Me da l aimpresión que al final el que tiene muchas aspas mueve más aire, en los aviones usan muchas.





Por algo será.

Saludos.


----------



## yosimiro (Oct 14, 2015)

Es lamentable, que para apoyar un punto de vista, se busque mucha información, de lo que no está relacionado.
Porque en ese copioso informe, *no hay un destacado* del tamaño de las aspas, y su cantidad.

Son embargo al final, se afirma y con un ejemplo...






también erroneo, que los que tienen más aspas, mueven más aire.

*Y lo que se discute  aquí, es la relación entre velocidad, flujo, y ruido.*

El ejemplo es una turbina aeronáutica, todos sabemos que una turbina de esas, es *cualquier cosa menos silenciosa,* debido a la velocidad que se desplaza.

Si mostráramos una vista interior de la turbina, veríamos infinidad de aspas mas pequeñas, y esto se debe a las altísimas velocidades de trabajo.

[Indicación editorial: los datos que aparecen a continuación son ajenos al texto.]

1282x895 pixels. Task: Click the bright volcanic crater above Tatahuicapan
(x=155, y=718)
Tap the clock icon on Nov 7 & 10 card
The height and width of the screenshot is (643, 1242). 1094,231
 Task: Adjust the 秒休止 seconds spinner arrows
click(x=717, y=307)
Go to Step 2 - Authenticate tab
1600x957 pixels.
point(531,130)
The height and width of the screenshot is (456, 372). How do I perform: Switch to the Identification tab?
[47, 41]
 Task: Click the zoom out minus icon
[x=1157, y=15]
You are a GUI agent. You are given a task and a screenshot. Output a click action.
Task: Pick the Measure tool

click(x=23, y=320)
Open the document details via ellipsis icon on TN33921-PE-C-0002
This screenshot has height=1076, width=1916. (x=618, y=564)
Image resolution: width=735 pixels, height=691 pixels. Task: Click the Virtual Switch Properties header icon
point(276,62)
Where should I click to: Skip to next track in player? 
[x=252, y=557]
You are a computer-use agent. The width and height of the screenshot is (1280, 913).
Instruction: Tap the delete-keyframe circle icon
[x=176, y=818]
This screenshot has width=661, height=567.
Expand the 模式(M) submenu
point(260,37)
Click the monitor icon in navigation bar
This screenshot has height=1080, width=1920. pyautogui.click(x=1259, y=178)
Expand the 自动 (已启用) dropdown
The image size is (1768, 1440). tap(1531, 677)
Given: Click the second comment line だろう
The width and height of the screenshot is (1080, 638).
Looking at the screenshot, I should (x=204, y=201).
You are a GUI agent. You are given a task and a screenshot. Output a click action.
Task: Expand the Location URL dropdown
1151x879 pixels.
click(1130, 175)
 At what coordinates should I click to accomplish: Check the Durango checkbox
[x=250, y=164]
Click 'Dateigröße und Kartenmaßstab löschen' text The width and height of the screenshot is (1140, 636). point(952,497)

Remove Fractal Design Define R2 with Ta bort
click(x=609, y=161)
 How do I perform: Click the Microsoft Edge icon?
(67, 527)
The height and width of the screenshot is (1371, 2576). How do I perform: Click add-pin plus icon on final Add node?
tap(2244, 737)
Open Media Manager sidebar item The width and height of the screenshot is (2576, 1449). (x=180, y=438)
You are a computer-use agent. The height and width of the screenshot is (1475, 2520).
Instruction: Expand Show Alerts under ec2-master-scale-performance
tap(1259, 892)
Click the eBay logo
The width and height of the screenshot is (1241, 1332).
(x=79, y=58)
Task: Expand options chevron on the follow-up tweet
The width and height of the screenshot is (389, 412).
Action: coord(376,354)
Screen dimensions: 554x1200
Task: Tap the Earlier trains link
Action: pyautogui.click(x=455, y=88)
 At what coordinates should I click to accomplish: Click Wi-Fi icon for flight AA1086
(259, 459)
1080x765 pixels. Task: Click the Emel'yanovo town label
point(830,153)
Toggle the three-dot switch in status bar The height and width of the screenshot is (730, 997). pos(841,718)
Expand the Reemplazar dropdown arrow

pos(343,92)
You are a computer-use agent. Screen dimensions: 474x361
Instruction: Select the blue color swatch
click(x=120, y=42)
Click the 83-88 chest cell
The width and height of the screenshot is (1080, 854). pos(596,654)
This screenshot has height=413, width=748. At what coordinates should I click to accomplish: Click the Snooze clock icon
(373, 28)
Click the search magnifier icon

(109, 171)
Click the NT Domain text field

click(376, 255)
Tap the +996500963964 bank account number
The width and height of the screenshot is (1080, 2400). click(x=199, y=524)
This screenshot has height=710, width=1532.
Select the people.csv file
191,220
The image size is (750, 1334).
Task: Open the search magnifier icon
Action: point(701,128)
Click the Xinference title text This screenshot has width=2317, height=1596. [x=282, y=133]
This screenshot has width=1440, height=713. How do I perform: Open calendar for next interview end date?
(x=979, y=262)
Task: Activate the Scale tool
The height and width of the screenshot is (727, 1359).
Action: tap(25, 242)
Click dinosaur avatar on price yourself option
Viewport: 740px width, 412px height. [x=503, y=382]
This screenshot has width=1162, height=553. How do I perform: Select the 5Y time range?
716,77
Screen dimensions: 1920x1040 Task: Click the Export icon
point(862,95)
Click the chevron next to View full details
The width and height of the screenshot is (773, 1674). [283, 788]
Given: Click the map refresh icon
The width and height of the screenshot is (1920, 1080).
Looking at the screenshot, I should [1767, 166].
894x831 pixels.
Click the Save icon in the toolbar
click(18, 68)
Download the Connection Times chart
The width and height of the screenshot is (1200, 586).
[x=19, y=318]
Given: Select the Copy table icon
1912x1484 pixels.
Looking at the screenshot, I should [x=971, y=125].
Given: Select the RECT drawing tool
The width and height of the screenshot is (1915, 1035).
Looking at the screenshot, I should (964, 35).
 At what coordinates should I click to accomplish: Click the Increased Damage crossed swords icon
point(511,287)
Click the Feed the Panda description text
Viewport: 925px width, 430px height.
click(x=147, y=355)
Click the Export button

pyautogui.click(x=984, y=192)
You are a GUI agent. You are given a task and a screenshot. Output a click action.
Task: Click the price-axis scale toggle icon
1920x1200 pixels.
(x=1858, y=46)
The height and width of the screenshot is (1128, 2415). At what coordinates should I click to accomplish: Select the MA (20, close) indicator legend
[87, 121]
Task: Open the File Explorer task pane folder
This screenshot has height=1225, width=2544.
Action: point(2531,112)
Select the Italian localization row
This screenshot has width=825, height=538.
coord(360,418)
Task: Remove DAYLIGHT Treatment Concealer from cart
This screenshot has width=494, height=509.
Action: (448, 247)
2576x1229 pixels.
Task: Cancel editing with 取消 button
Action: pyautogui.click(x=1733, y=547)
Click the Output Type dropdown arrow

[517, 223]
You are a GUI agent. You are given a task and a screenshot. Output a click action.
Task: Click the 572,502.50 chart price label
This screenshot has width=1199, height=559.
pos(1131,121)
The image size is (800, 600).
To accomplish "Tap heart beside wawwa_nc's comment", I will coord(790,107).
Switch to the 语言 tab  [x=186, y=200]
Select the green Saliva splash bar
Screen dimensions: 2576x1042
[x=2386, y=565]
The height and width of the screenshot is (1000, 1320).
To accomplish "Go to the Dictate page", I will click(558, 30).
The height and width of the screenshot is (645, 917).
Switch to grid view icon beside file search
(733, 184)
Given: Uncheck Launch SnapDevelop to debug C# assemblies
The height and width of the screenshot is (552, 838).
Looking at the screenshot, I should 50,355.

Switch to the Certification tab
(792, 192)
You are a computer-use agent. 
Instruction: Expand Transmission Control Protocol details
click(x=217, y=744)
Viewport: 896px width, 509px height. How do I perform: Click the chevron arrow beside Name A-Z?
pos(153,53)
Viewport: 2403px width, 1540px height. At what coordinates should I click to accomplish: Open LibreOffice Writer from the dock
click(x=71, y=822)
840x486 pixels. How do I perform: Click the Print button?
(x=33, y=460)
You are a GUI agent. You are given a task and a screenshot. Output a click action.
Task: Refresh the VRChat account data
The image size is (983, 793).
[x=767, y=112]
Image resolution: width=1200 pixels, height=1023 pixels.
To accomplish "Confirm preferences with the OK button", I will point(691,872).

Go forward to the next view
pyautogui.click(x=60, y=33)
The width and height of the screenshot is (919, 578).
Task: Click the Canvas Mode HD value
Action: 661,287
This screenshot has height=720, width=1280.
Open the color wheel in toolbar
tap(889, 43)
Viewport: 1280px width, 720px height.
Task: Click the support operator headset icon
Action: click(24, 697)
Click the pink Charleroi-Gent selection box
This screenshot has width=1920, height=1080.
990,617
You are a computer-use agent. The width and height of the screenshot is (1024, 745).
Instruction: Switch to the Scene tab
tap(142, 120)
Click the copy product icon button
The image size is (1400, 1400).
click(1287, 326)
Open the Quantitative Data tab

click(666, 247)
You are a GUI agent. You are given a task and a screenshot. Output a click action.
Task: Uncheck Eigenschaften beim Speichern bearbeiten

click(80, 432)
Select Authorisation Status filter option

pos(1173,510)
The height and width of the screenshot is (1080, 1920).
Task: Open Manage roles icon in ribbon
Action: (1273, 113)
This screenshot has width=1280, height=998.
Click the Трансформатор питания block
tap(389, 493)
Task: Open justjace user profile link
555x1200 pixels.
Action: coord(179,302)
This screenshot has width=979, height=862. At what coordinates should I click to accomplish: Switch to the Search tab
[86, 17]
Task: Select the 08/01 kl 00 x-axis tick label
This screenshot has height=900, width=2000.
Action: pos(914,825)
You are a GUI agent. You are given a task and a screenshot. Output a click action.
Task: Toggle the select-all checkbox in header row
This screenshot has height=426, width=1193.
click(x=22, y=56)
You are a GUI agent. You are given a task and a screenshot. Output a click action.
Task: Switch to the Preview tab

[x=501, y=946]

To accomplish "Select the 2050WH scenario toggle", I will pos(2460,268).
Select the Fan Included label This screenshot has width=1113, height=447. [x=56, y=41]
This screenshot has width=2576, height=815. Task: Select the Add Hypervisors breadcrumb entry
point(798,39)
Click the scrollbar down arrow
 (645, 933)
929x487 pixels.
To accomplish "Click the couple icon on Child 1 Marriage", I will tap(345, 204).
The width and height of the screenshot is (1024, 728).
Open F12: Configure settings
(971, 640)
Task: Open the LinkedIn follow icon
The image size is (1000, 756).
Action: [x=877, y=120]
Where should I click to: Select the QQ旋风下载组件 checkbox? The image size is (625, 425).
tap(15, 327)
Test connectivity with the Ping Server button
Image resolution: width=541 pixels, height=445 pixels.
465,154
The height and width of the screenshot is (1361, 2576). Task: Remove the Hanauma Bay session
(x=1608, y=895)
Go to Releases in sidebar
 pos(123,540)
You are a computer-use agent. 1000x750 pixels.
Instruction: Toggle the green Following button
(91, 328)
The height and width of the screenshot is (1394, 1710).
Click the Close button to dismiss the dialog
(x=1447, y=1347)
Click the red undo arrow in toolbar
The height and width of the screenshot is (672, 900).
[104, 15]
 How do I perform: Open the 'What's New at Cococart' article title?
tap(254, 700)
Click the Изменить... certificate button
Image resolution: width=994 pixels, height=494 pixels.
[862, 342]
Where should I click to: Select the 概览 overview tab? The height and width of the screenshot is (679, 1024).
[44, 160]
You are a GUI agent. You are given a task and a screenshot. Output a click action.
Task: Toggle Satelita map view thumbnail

Ya que estamos citando ejemplos, pregunto,¿por qué en los ventiladores hogareños, lo popular, son 3 aspas, y en los generadores eolicos gigantes, la misma cifra.
En los primeros, por la eficiencia para mover aire, en los segundos, por la eficiencia para captar la energía del aire en movimiento.
Un último ejemplo...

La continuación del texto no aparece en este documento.